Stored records
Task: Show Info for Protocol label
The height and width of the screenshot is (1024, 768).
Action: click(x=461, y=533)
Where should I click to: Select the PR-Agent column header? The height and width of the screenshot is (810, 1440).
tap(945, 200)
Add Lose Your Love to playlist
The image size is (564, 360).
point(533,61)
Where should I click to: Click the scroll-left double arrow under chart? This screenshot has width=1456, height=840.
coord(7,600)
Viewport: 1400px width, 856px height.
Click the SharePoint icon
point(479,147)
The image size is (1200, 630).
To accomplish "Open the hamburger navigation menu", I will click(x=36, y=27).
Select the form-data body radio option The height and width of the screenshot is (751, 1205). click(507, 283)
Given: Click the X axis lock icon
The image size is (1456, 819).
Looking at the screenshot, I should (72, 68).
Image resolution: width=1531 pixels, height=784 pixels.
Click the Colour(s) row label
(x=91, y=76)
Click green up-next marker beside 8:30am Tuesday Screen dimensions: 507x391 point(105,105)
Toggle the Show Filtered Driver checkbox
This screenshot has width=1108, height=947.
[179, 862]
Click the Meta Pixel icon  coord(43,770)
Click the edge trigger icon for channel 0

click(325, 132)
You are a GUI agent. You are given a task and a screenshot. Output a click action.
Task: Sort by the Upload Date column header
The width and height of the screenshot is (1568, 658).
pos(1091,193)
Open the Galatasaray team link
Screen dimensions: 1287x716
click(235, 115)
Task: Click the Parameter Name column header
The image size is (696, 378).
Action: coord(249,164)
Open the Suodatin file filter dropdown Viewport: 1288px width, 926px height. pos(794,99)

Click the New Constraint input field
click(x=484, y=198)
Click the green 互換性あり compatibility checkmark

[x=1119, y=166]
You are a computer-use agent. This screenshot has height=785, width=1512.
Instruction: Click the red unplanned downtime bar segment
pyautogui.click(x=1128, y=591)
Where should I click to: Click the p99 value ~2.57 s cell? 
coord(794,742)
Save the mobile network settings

* _Assignment_
Return every line from the entries that holds the string "Viewport".

* _Expected answer_
Viewport: 1400px width, 856px height.
Open the Suodatin file filter dropdown Viewport: 1288px width, 926px height. pos(794,99)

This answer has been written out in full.